L’Université McGill « condamne fermement » l’attitude des manifestants propalestiniens qui se sont barricadés jeudi dans son pavillon administratif en réponse à l’appel à l’action #Escalate4Rafah et qui se sont livrés à des « tactiques illégales », selon elle.

La tension est montée d’un cran sur le campus de McGill, jeudi, lorsque des manifestants se sont introduits dans un bâtiment. L’incident a entraîné une opération policière d’envergure, lors de laquelle les forces de l’ordre ont procédé à 15 arrestations.

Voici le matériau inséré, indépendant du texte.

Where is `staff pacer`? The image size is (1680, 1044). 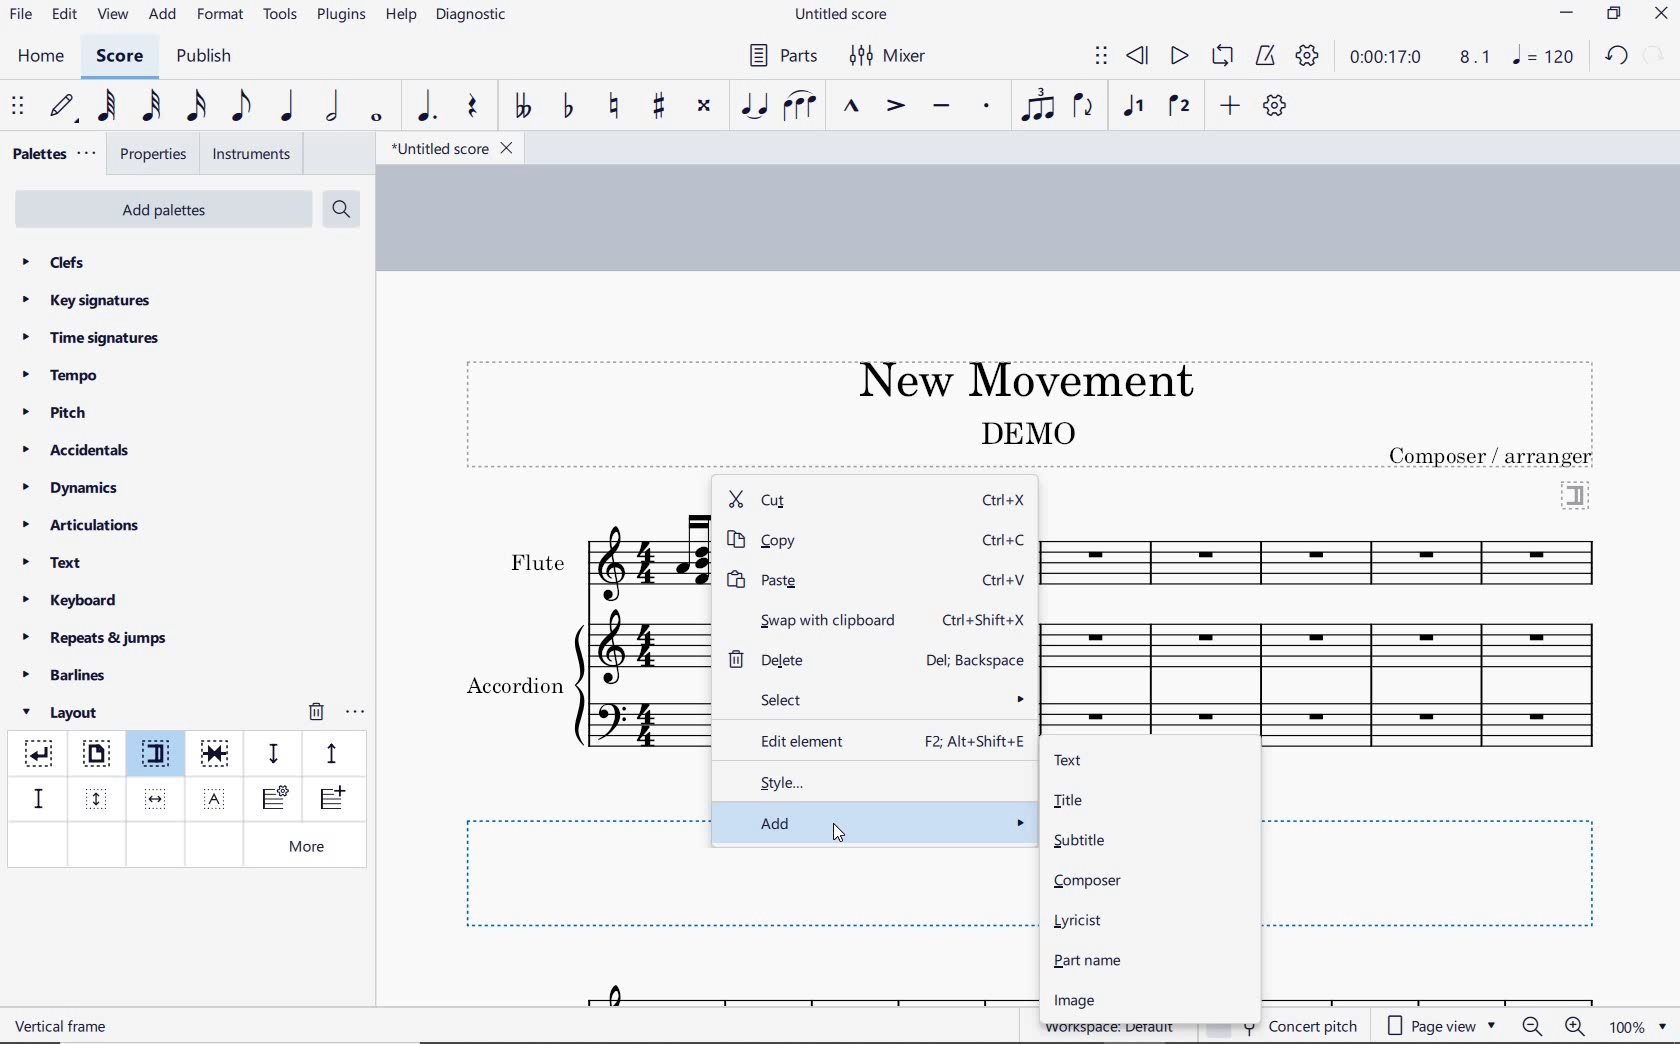 staff pacer is located at coordinates (329, 752).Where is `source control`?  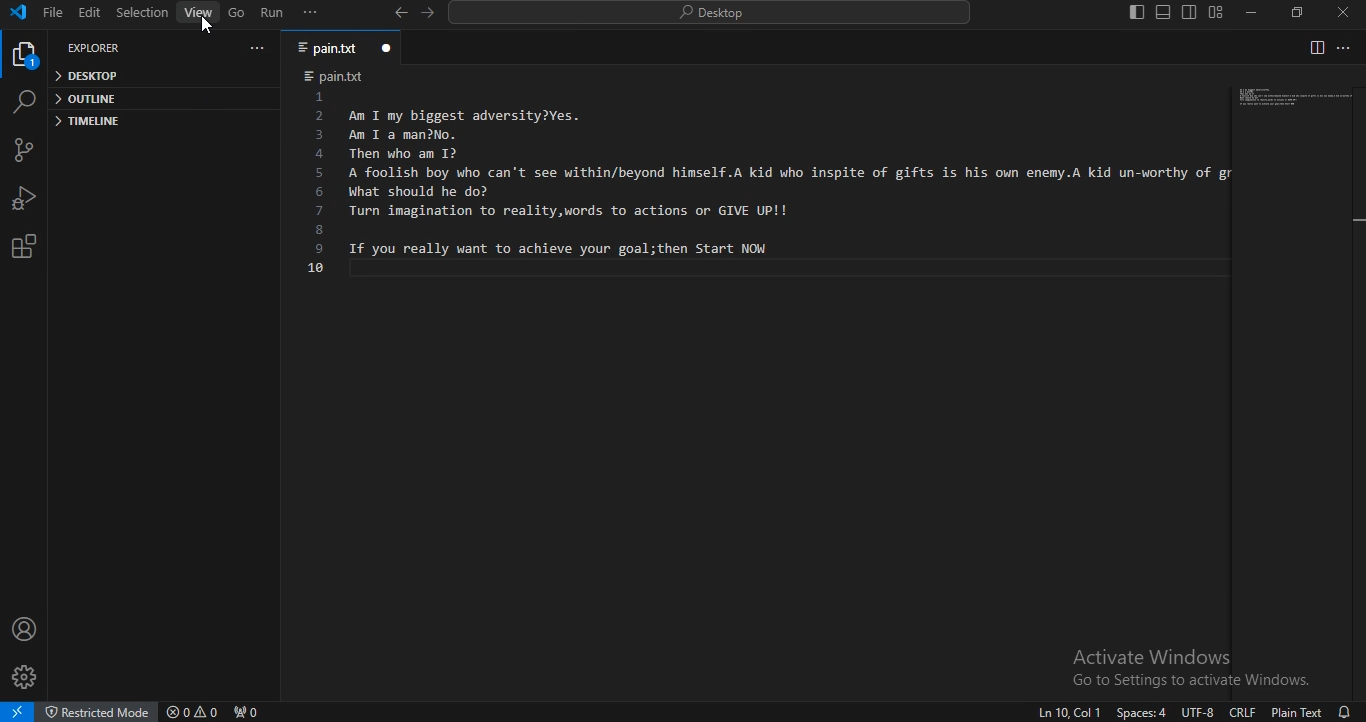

Dans un communiqué publié vendredi matin, la direction de McGill a dénoncé « le recours à toute forme d’intimidation, d’agression et de harcèlement ou aux tactiques illégales ». Elle a dit être prête à poursuivre les négociations avec les manifestants, mais a reproché à ces derniers de s’être retirés des pourparlers.

Selon la version des faits de la direction, les manifestants qui sont entrés dans le pavillon de l’administration James jeudi ont « vandalisé des parties intérieures et extérieures de l’immeuble, se sont barricadés à l’intérieur d’une pièce et ont endommagé du mobilier ».

« Certains employés ont été forcés de trouver refuge, à l’abri des manifestants qui frappaient sur les portes et proféraient des menaces », a avancé la direction, qualifiant ce qui s’est passé jeudi d’« évènements troublants ».

La Presse Canadienne a vu des manifestants être escortés à l’extérieur du bâtiment par des policiers, mais n’a pas pu valider de manière indépendante les allégations de McGill concernant ce qui s’est déroulé à l’intérieur.

De l’avis de la direction de l’université, les évènements survenus jeudi ne sont que « les plus récents de l’escalade » en cours depuis les dernières semaines.

Depuis que le campement propalestinien a été installé sur son campus, à la fin avril, l’université affirme que des manifestants masqués se sont rendus « plus d’une fois » à la résidence personnelle de membres de sa haute direction.

« Les bureaux d’une équipe de l’université ont également été ciblés. On y a dressé une table comportant des aliments avariés accompagnés d’une affiche sur laquelle figurait le nom de chaque membre de l’équipe et des empreintes de main peintes en rouge, évoquant le sang », a allégué la direction.

L’université dit également avoir été témoin d’altercations entre des manifestants et des étudiants qui sont venus prendre des photos sur le campus après leur cérémonie de collation des grades, qui a été déplacée au Centre Bell en raison de la présence du campement.

« Loin d’être pacifiques, ces gestes ont pour but de menacer, de contraindre et de faire naître la peur. Ils sont complètement inacceptables », a plaidé la direction.

Selon l’université, les manifestants ont rejeté sa plus récente offre pour poursuivre le dialogue, la semaine dernière.

« Dans de nombreux autres établissements, les responsables du campement ont mis leurs divergences de côté afin de trouver un terrain d’entente avec la direction. Or, à McGill, l’offre — pourtant comparable à celle d’autres universités qui sont parvenues à une entente — a été rejetée », a-t-elle indiqué.